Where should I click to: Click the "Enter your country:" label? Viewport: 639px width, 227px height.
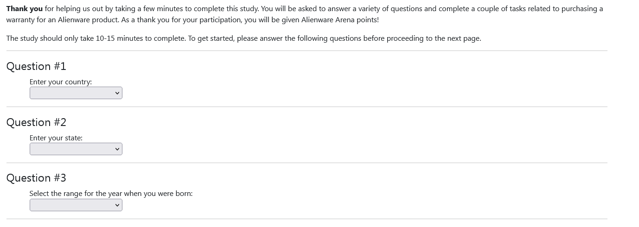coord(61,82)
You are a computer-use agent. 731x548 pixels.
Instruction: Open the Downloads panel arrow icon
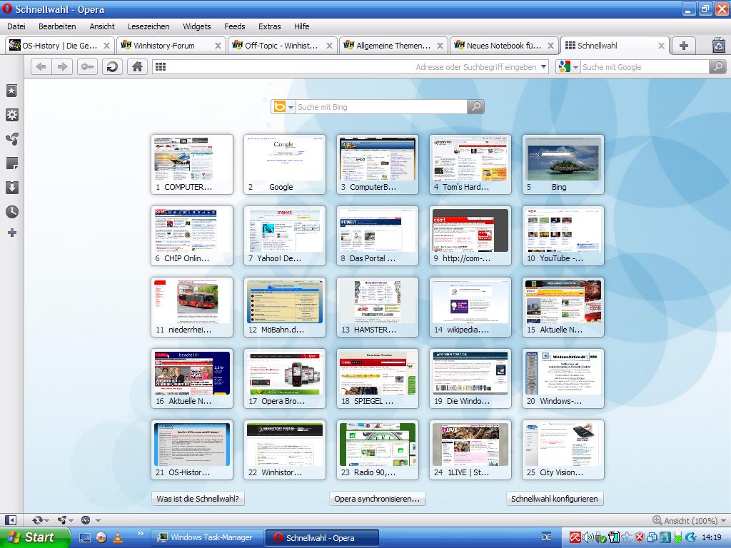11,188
- - - - -
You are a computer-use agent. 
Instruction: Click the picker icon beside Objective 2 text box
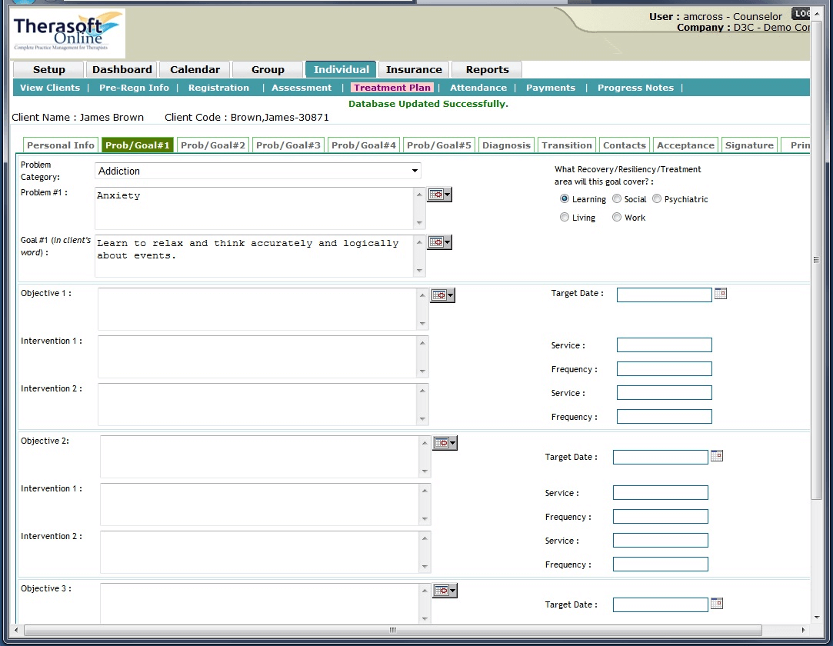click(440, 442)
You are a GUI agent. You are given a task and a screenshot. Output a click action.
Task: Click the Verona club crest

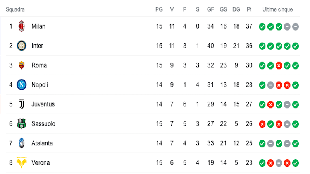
- - - - -
- **AIM OF THE TASK**
From the records above, return each line that includes "computer".

- **ANSWER SECTION**
You are a computer-use agent. 731x548 pixels.
You are a computer-use agent. 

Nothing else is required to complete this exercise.